▸ TASK STATEMENT
Everything in the entries except the pictures should be repeated exactly.

▸ MATERIAL PROVIDED
[Start of section]
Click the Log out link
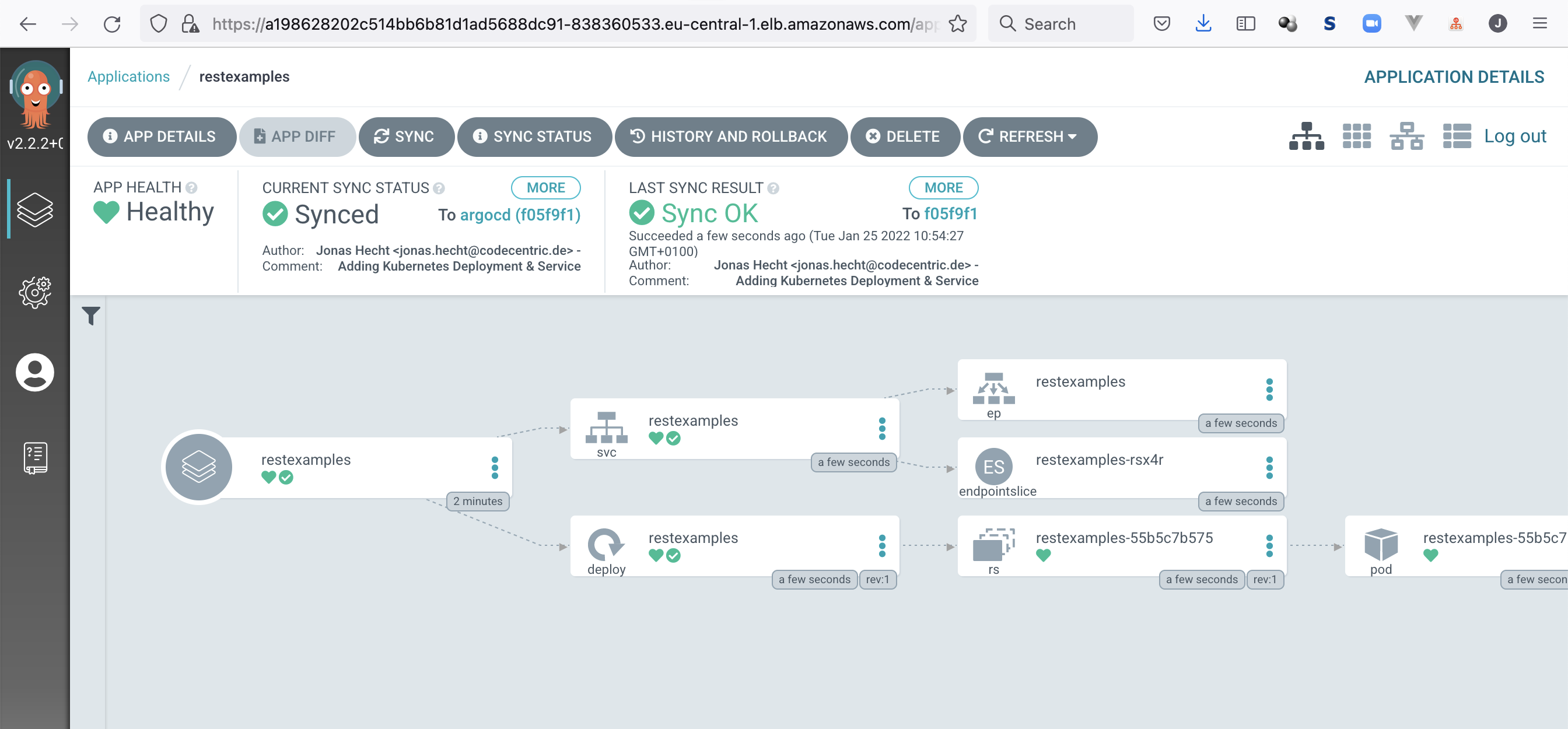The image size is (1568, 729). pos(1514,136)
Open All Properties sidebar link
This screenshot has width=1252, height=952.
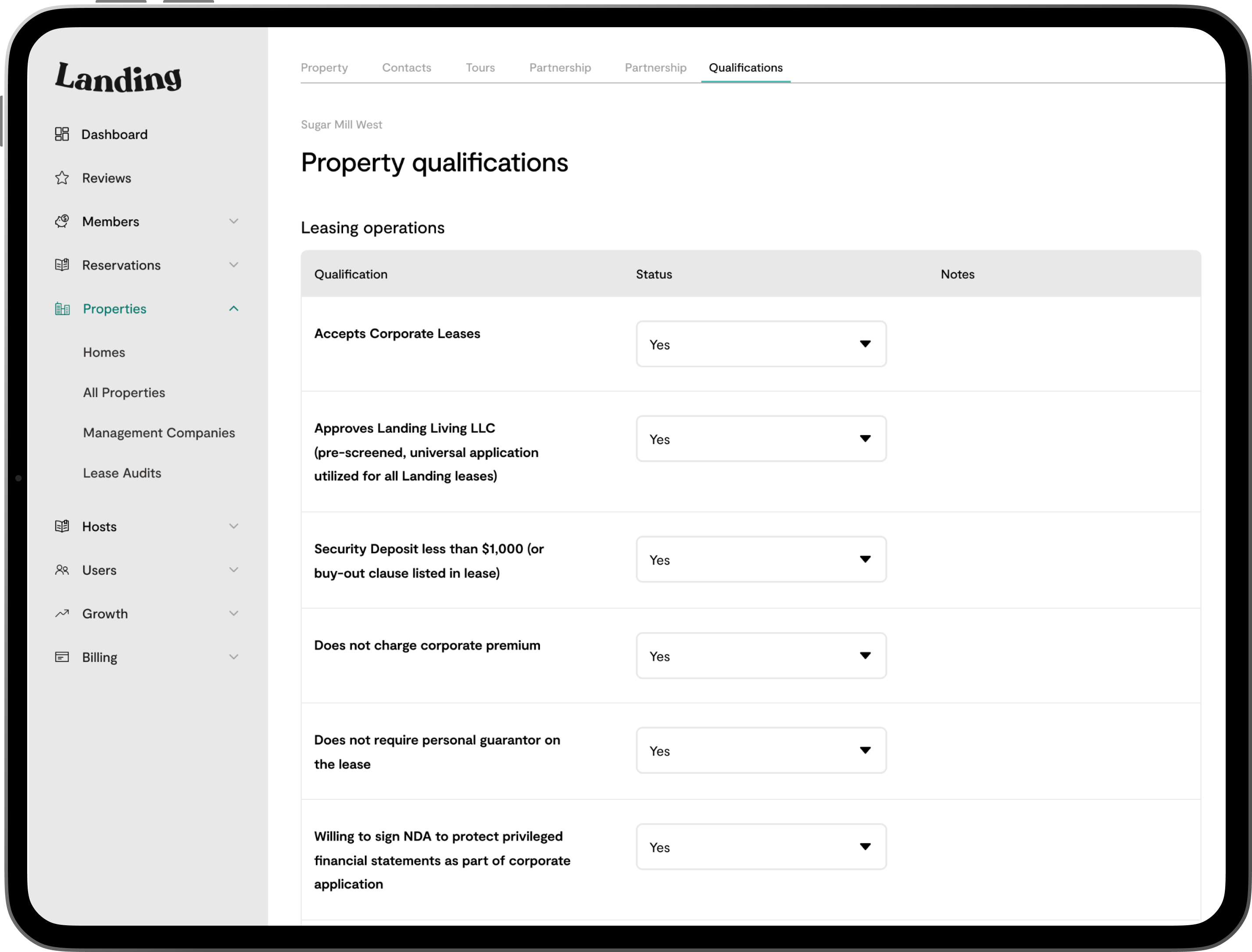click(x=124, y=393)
[End of section]
▸ ANSWER AREA
Click the Log out link
The image size is (1568, 729). pos(1514,136)
Open All Properties sidebar link
This screenshot has width=1252, height=952.
click(x=124, y=393)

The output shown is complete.